PROBLEM TO SOLVE:
Down to the last line, reproduce the data that follows, but skip the pictures.

Records excerpted from a collection
..........

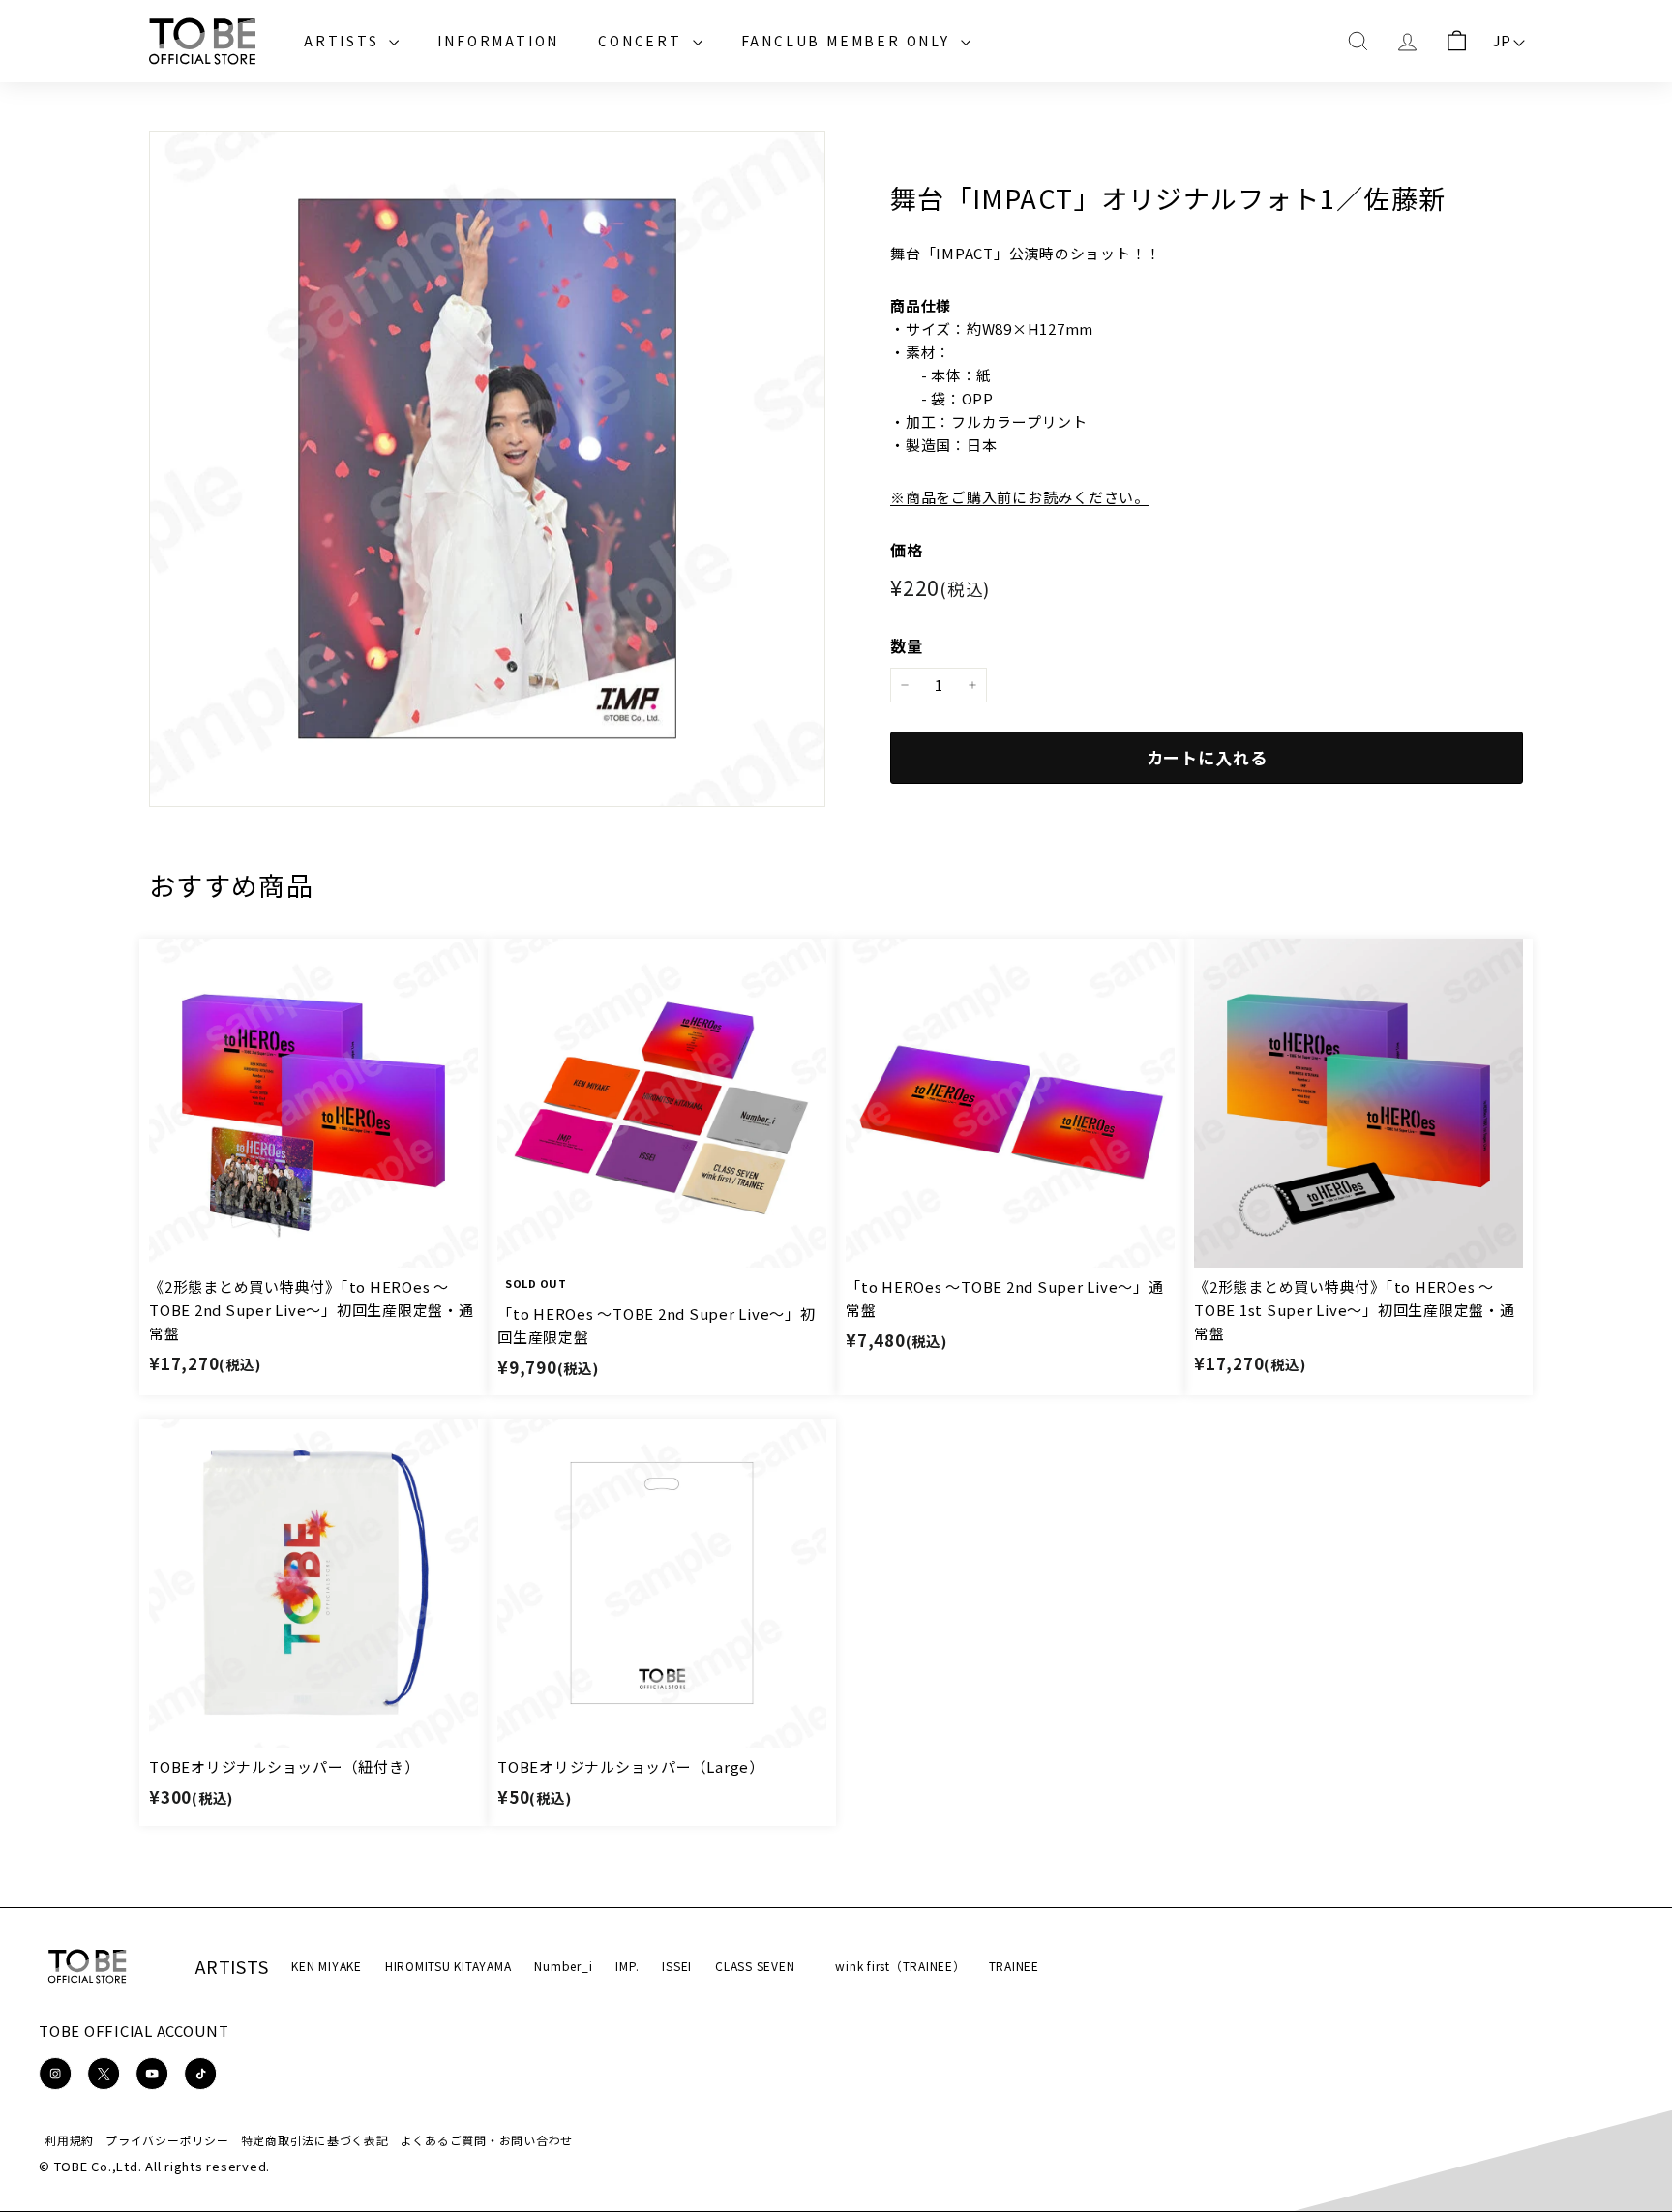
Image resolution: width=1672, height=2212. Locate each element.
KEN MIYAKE (326, 1966)
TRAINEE (1014, 1966)
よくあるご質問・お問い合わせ (487, 2140)
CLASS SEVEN (754, 1966)
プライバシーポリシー (167, 2140)
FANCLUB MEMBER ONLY (848, 40)
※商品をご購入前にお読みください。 (1020, 497)
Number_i (563, 1966)
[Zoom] (487, 469)
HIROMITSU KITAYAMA (448, 1966)
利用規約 (69, 2140)
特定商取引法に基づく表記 (315, 2140)
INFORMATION (498, 40)
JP (1502, 40)
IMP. (627, 1966)
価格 (906, 549)
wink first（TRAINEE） (900, 1966)
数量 (906, 645)
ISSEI (677, 1966)
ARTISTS (344, 40)
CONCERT (642, 40)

..........

FINISHED TASK:
Image resolution: width=1672, height=2212. Locate each element.
KEN MIYAKE (326, 1966)
TRAINEE (1014, 1966)
よくあるご質問・お問い合わせ (487, 2140)
CLASS SEVEN (754, 1966)
プライバシーポリシー (167, 2140)
FANCLUB MEMBER ONLY (848, 40)
※商品をご購入前にお読みください。 (1020, 497)
Number_i (563, 1966)
[Zoom] (487, 469)
HIROMITSU KITAYAMA (448, 1966)
利用規約 (69, 2140)
特定商取引法に基づく表記 (315, 2140)
INFORMATION (498, 40)
JP (1502, 40)
IMP. (627, 1966)
価格 (906, 549)
wink first（TRAINEE） (900, 1966)
数量 (906, 645)
ISSEI (677, 1966)
ARTISTS (344, 40)
CONCERT (642, 40)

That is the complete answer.